--- start Provided passage ---

By STEVE OTTO Steve Otto
sotto@tampatrib.com sotto@tampatrib.com
Published: September 23, 2009


The conversation, or as close as we get to conversation these days, has been about a growing lack of civility just about everywhere - on the tube, in politics, in sports and even on the road.

The catalyst for all this came during an address to Congress by President Barack Obama on health care reform, during which Rep. Joe Wilson, R-S.C., hollered, "You lie!" In a forum where lying is something of an art form, it still was not a polite thing to yell out, especially to the president.


The dumbing down and vulgarizing of our lives has been a depressing trend for years. But in recent months, the rhetoric seemingly has escalated to new extremes.
We've come to expect isolated incidents of stupidity. Recently at the U.S. Open, tennis favorite Serena Williams overshadowed the game when she unleashed a string of profanities at a linesperson and threatened her with her racket.


We were driving down Dale Mabry Highway the other day where there was a group of demonstrators in the median. One was holding a poster with Obama made to look like Hitler.


Political partisanship has reached the point where one side is calling the other fascists and Nazis while the opposition, in turn, is calling them communists and traitors. Charges of racism are shriller than ever, and if you happen to read the comments by anonymous readers on our online service, then you can believe bigotry is alive and well.
Is anybody listening?


We live in society where instead of listening, the idea is to outshout the other guy. I think that's a tradition that is fostered on those TV talk shows where the idea of a good discussion usually ends with a gaggle of talking heads around a desk hollering their way into a commercial break.


I know we're not all like that. Go into any Cuban restaurant on a Saturday morning in West Tampa and you'll find the men gathered around a long table working over the world's ills. By and large they let each person have his say. If it's conversation you want, it's worth some cafe con leche and Cuban toast.

--- end Provided passage ---

■ **Required work**:
1. Answer these about the column on civility:
(a) What did Rep. Joe Wilson yell during the president's address to Congress?
(b) Where was the group of demonstrators that the writer drove past?
(c) In what part of Tampa do men gather at Cuban restaurants on Saturday mornings?
2. Keep writing the column on civility from its last sentence, in the same voice.
The data after the column on civility plays no part in this work.

--- start Data excerpt ---

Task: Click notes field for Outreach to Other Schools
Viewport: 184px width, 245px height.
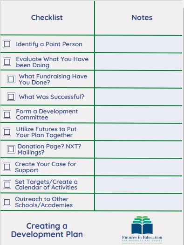Action: (x=138, y=202)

--- end Data excerpt ---

■ **Responses**:
1.
(a) "You lie!"
(b) In the median of Dale Mabry Highway.
(c) West Tampa.

2.
Just call me Mister


Mr. Carr taught junior-high-level history at our U.S. military dependents school in Munich. He was one of those teachers who called everyone "Mr." or "Miss." He demanded that whenever you spoke, you stood up and answered in complete sentences.


He was one of those bowtie-wearing types. He had a flattop haircut and always wore a jacket. His glasses hung about halfway down a long reddish nose, and his eyes perched peered over the glasses like he was looking over a fence.


What Mr. Carr seemed to enjoy most was putting us in pairs and assigning each student one side of an issue. The two would try to defend their positions and then be required to come back at the next class and do a better job with information they had researched.


In the second discussion, each student was expected to address the other as Mr. or Miss. and summarize both sides of the issue. I know Mr. Carr was trying to get us to organize our thoughts and then articulate them, but of course at the time, we thought he was just weird.


I don't know if Mr. Carr is still around or whether he would consider holding a class for a couple of hundred million of us on the art of thinking and listening before we babble, but it wouldn't hurt.